[comp.lang.c] Is this a bug, or is it just me?

johng@ecrcvax.UUCP (John Gregor) (12/15/87)

I think I have found a problem.  I know that operations of the same 
precedence can be reordered by the compiler, but I wouldn't think that
all three auto-increments would be done after all the additions.  This
happens on both a vax (4.3bsd) and a Sun-3.

#include <stdio.h>

int sum = 0;
int a[3] = {1, 4, 16};
int i = 0;

main () {
    sum = a[i++] + a[i++] + a[i++];
    printf ("sum: %d      i:%d\n", sum, i);
}

Results in:
sum: 3      i:3

Here is part of the code produced by the sun:

	movl	_i,d0
	lea	_a,a0
	movl	_i,d1
	lea	_a,a1
	movl	a1@(0,d1:l:4),d1
	addl	a0@(0,d0:l:4),d1
	movl	_i,d0
	lea	_a,a0
	addl	a0@(0,d0:l:4),d1
	movl	d1,_sum
	addql	#0x1,_i		    /* Here are the auto-increments */
	addql	#0x1,_i
	addql	#0x1,_i

Jeez, if it has to behave this way, you'd at least think it would optimize
the 3 addql's into 1.  [0.5 * :-)]

Am I missing some obscure part of K&R (I've looked).  Or is this truly a
bug?

			 John Gregor
		johng%ecrcvax.UUCP@germany.CSNET

trt@rti.UUCP (Thomas Truscott) (12/17/87)

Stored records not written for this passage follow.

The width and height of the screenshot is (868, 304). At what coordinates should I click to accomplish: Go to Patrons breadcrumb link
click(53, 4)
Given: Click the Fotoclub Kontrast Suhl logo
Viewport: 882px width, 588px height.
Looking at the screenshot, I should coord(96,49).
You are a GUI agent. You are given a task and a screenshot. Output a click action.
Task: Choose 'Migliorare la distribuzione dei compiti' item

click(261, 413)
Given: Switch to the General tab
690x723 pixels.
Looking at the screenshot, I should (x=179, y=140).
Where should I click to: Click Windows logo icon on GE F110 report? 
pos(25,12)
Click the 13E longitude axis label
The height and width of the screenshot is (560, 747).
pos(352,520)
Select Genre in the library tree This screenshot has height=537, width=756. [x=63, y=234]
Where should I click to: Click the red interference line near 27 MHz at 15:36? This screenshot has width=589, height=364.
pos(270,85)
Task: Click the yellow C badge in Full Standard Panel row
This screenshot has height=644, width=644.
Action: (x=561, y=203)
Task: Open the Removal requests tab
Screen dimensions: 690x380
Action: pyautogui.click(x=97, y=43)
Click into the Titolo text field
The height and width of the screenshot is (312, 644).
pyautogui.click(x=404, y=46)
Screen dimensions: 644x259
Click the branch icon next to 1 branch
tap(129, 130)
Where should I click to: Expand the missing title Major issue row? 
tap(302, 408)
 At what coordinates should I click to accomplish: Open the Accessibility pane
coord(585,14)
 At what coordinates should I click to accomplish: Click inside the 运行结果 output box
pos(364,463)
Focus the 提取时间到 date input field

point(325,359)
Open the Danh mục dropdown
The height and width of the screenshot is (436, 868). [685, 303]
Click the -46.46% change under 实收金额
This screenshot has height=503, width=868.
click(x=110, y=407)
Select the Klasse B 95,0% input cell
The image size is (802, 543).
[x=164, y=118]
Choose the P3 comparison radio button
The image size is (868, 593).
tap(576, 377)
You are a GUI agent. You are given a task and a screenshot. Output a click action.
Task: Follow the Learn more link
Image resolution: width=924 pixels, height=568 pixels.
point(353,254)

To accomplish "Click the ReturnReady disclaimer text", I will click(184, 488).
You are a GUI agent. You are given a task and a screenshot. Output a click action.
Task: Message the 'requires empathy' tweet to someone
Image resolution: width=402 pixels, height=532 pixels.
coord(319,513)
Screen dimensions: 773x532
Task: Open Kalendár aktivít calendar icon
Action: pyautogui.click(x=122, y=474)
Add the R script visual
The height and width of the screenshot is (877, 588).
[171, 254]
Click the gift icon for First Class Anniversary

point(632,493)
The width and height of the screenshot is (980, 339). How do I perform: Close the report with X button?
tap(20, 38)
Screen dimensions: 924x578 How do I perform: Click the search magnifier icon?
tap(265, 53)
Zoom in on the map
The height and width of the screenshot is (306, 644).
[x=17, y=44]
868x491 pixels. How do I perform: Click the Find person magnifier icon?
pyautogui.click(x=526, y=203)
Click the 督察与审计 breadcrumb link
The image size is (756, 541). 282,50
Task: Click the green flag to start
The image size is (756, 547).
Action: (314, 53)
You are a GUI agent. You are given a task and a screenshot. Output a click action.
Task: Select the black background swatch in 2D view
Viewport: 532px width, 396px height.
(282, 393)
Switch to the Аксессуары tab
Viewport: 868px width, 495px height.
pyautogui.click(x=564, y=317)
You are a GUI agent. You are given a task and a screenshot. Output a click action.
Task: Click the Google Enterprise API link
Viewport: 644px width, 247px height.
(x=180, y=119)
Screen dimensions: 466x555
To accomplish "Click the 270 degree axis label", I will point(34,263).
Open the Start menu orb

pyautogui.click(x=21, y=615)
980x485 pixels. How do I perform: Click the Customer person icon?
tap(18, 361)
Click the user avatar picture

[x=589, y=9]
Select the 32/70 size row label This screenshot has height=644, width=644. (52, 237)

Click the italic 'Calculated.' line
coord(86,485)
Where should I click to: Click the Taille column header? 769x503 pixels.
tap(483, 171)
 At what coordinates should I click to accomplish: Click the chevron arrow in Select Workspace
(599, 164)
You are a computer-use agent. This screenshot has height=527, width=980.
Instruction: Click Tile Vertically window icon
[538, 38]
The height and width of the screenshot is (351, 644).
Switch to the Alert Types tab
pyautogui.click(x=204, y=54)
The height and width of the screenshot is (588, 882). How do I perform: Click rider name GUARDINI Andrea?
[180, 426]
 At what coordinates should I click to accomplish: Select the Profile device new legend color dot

In article <464@ecrcvax.UUCP>, johng@ecrcvax.UUCP (John Gregor) writes:
>     sum = a[i++] + a[i++] + a[i++];

Gems like this are posted to Usenet every month or so (it seems),
and the usual response is "Poor grasshopper, read K&R page 50
and stop bothering us".

I wish the responses would include something like
"Why don't C compilers flag blatant errors such as the above?"
If we all said bad things about compilers that permitted such code
I bet the vendors would fix them!  Maybe even AT&T.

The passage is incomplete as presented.